"Yes, mother, we know."
I took her hands again and nursed them against my cheek; after a time tears began to drip down her flaccid cheeks and I wiped them away for her.
"Don't, mother, don't! We get along now, anyway! And as for the things in me which are different, do you know, mother, I'm getting to know that they are the best things in me."
I honestly thought so; and after all these years I think so now.
I wheeled her into the bedroom presently, where she fell into the light slumber of the feeble, and seemed afterward hardly to remember, but I was glad then to have talked it all out with her, for though she lived nearly two years after, before I saw her again another stroke had deprived her of articulateness.
CHAPTER VIII
I went home to my husband after it began to seem certain that my mother's condition would not change for some time, but I knew in the going that neither Tommy nor Higgleston could ever present themselves to me again in the aspect of an absolute destiny. By the incidents of the past few weeks I had been pulled free from the obsession of inevitableness with which my life had clothed itself until now; I stood outside of it and questioned it in the light of what it might have been, what it might yet become. Suppose I had received Helmeth Garrett's letter; suppose my interest in Mr. O'Farrell had wavered a hair's breadth out of the community of work into that more personal and particular passion——?
I quaked in the cold blasts which blew on me out of unsuspected doors opening on my life.
And still I went back to Higgleston. There seemed nothing else to do. I think I deceived myself with the notion that there was something in Tommy's resistance to a more acceptable destiny, that could be resolved and dissipated by the proper stimulus. But I knew, in fact, that he and Higgleston suited one another admirably. To my husband, that he should keep a clothing store in a town of five thousand inhabitants was part of the great natural causation. The single change to which our condition was liable was that the business might take a turn which would enable us to move out of the store into a house of our own. It had not occurred to Tommy to take a turn himself.
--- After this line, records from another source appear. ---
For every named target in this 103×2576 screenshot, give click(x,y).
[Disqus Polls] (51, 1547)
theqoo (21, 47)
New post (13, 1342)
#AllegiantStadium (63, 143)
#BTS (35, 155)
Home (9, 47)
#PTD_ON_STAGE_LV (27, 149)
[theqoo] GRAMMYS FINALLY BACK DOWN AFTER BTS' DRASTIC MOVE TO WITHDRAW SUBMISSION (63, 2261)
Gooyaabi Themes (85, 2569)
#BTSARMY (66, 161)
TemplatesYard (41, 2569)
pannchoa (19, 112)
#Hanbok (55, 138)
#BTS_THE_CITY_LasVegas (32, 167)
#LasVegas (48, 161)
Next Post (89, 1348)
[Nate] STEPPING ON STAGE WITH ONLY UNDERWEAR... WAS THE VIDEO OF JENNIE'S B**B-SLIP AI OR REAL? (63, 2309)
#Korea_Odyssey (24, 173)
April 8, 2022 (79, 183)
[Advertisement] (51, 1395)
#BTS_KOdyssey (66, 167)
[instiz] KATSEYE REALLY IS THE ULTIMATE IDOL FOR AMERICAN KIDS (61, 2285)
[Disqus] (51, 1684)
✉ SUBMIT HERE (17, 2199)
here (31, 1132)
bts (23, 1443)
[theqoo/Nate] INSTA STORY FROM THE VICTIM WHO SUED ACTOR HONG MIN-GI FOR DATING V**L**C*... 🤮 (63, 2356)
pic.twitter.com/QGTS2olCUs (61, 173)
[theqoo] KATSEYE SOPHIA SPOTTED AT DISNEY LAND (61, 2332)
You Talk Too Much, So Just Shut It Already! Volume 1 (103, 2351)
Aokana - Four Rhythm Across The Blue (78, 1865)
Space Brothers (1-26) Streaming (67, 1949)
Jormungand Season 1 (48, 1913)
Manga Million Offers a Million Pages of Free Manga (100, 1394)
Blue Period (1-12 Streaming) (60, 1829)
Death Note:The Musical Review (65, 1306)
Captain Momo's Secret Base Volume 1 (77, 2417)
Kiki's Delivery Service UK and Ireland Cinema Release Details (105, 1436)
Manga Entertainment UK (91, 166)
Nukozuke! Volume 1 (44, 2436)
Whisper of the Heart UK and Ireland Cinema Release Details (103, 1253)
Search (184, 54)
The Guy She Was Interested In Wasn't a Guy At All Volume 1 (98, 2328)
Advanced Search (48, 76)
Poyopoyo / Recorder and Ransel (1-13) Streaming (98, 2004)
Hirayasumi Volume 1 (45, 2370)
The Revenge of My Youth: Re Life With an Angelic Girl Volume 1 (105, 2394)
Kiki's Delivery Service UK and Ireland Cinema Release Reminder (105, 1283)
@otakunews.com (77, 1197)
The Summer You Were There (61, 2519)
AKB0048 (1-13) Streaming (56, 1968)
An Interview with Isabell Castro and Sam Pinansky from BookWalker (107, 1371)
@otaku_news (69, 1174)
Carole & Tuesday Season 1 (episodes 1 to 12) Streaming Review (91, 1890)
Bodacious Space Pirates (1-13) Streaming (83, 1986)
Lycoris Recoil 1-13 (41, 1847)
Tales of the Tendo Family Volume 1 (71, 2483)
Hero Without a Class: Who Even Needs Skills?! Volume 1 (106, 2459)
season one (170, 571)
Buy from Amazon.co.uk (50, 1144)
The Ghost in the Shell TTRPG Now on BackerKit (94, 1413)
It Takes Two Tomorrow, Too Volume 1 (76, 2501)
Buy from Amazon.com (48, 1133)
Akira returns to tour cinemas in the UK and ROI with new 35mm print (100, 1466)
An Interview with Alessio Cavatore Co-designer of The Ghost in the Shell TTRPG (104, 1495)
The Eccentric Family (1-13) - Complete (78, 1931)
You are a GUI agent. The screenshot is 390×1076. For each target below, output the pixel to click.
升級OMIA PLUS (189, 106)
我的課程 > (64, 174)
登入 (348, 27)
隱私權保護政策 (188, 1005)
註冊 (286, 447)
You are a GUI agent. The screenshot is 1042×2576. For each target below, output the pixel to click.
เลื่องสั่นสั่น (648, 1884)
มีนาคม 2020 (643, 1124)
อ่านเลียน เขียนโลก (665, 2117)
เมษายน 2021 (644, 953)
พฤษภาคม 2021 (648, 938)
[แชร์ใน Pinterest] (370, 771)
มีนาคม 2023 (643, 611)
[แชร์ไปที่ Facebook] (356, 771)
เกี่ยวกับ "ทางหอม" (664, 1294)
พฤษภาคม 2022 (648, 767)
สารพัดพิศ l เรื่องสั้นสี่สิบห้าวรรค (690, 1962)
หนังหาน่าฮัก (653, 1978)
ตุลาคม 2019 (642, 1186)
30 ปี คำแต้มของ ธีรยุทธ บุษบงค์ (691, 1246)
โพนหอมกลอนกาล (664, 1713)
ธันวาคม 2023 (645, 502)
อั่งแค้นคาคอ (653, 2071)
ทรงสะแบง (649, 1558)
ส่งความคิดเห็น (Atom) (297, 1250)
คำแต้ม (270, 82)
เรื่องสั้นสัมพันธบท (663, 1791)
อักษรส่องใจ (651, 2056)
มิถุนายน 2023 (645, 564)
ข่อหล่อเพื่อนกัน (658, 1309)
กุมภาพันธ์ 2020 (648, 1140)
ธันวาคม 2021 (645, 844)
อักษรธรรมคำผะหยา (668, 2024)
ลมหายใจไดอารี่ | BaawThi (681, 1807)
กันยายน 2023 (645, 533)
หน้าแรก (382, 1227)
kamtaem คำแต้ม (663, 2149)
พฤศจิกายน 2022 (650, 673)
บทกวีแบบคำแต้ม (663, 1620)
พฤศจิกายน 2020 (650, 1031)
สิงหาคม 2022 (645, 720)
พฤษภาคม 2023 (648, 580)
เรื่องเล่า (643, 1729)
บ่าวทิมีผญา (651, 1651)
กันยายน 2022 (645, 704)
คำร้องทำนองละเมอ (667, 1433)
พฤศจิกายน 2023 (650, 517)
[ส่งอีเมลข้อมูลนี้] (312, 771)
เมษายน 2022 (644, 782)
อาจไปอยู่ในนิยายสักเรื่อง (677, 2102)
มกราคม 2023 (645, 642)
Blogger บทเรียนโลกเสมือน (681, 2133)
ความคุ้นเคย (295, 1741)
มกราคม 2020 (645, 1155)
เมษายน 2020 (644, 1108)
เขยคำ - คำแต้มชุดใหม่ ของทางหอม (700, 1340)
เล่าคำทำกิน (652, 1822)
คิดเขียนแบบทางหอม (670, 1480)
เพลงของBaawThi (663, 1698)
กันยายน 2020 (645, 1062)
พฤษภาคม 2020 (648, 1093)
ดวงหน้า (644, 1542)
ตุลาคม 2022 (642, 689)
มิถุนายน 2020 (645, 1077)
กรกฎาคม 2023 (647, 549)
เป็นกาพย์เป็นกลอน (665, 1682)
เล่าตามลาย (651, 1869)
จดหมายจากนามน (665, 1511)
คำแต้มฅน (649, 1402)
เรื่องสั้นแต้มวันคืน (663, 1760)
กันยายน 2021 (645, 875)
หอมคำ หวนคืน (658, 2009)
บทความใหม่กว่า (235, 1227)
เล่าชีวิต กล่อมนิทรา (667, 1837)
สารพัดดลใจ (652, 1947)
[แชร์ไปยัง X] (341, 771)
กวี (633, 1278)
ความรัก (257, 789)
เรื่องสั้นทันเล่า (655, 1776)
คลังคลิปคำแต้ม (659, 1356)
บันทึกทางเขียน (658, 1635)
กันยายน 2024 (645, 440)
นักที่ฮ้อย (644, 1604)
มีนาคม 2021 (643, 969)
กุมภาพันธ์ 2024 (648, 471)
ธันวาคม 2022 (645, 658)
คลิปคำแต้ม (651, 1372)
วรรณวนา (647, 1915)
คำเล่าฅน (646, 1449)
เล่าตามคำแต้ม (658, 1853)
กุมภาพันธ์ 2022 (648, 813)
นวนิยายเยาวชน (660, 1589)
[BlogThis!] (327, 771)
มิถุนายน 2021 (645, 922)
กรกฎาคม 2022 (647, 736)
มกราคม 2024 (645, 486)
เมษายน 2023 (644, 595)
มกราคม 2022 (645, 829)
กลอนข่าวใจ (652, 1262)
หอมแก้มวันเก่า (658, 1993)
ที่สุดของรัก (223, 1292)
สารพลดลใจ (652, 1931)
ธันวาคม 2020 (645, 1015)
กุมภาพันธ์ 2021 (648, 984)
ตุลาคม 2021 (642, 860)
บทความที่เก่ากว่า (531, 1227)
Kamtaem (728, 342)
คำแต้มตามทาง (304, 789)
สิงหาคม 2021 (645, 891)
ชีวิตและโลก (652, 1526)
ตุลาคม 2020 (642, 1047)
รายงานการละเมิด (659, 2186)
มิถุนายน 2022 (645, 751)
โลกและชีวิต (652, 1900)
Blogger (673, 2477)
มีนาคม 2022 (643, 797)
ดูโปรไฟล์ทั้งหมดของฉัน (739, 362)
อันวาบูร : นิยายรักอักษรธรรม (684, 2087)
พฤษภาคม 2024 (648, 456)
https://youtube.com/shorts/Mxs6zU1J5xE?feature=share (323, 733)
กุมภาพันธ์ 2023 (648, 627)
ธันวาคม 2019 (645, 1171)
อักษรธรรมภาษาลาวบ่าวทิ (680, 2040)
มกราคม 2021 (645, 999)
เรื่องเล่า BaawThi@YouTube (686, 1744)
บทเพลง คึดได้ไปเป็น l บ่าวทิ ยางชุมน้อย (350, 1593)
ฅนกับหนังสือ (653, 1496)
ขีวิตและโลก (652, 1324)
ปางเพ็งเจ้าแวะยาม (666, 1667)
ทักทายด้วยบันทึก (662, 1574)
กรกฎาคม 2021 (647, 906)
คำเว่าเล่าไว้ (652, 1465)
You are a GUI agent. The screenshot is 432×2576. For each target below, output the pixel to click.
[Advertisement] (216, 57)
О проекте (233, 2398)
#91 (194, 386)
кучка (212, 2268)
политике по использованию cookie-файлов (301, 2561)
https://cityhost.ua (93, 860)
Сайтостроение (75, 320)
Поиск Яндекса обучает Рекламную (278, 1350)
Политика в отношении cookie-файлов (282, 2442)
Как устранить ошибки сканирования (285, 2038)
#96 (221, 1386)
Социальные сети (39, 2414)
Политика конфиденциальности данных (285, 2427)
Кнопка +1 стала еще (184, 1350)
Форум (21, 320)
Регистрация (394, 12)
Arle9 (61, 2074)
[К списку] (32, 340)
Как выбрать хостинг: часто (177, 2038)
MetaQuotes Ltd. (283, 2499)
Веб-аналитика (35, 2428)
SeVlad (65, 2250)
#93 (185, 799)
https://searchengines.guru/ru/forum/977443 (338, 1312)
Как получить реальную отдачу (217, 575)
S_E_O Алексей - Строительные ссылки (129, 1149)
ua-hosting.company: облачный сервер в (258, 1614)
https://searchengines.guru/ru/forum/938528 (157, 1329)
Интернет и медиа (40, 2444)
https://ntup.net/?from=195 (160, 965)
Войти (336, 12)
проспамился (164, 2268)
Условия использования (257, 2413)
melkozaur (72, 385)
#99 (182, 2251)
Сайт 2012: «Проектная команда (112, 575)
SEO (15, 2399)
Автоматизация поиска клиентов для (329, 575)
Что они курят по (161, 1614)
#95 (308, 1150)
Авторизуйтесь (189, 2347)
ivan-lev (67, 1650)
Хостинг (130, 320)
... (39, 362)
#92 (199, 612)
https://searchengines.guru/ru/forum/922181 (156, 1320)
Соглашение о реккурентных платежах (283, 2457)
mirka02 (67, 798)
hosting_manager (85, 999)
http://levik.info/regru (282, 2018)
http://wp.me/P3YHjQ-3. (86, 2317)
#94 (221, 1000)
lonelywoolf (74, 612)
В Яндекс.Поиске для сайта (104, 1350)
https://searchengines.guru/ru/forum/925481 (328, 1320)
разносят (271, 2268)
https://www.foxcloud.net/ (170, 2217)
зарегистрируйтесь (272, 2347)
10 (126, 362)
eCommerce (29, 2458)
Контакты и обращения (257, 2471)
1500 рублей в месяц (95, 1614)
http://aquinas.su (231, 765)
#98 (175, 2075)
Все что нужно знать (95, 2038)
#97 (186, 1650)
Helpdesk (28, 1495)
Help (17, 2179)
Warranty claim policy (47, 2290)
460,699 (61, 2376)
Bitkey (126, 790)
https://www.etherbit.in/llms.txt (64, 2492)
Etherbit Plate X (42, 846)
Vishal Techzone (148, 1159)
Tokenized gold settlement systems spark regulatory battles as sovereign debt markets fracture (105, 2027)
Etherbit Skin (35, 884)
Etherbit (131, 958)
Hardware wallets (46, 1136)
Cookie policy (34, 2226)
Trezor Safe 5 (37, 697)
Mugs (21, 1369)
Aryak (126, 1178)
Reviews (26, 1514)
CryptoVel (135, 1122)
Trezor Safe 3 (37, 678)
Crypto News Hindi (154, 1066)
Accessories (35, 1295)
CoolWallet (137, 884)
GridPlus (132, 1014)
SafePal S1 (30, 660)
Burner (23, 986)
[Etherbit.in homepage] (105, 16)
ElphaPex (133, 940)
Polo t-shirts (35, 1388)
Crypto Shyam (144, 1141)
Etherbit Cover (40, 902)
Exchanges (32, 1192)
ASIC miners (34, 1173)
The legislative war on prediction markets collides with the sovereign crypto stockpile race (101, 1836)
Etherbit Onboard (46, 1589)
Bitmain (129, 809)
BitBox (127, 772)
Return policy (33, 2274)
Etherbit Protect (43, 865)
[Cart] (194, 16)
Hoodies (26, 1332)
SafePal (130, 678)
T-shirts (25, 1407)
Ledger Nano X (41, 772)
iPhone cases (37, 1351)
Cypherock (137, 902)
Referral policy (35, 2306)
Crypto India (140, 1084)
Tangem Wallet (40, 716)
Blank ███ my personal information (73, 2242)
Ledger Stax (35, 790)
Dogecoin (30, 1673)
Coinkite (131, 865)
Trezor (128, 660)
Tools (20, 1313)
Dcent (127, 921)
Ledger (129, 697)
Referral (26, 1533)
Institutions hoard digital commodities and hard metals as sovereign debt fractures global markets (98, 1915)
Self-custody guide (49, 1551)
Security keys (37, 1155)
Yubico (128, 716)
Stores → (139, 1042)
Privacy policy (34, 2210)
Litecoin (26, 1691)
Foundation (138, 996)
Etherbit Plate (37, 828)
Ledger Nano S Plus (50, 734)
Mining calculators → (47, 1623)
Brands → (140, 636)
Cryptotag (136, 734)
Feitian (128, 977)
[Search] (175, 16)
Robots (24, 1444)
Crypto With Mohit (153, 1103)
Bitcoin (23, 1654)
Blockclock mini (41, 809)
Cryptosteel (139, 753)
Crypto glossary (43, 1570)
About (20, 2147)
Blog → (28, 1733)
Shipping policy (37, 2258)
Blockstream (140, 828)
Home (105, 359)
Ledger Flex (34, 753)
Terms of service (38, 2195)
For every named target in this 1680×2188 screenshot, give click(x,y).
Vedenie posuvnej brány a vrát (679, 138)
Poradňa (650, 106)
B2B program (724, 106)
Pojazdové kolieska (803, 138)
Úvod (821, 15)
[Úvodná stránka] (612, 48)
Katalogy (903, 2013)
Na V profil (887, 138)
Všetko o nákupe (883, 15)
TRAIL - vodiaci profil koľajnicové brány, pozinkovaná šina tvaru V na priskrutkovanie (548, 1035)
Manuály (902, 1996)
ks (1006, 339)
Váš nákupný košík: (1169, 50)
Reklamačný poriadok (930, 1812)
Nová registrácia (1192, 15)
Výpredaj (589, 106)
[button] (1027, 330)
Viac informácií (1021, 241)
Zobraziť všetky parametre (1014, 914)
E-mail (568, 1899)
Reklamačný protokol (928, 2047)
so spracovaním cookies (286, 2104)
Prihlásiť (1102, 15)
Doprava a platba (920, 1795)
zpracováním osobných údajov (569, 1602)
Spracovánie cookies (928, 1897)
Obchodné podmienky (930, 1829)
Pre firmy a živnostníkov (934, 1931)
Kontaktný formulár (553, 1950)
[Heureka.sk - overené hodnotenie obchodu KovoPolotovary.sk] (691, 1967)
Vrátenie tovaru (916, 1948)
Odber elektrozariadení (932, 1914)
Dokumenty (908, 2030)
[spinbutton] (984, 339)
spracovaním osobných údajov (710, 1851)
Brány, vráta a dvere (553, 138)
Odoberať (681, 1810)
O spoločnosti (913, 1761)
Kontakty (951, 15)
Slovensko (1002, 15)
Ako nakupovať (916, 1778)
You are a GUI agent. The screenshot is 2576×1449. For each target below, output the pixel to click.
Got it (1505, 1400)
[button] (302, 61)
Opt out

The Men's Tailors and Outfitters lay like most business in Higgleston, in the back water, rocking at times in the wake of the world traffic, but never moving with it. There was a vague notion of progress abroad which resulted in our going through the motions of the main current. The Live Business Men organized a Board of Trade and rented a room to hold meetings in, but I do not remember that when they had met, anything came of it. The great tides of trade went about the world and our little fleet rocked up and down. If I had ever had any hope that Tommy and I might out of our common stock, somehow hoist sail and make a way out of it, in that spring and summer I completely lost it.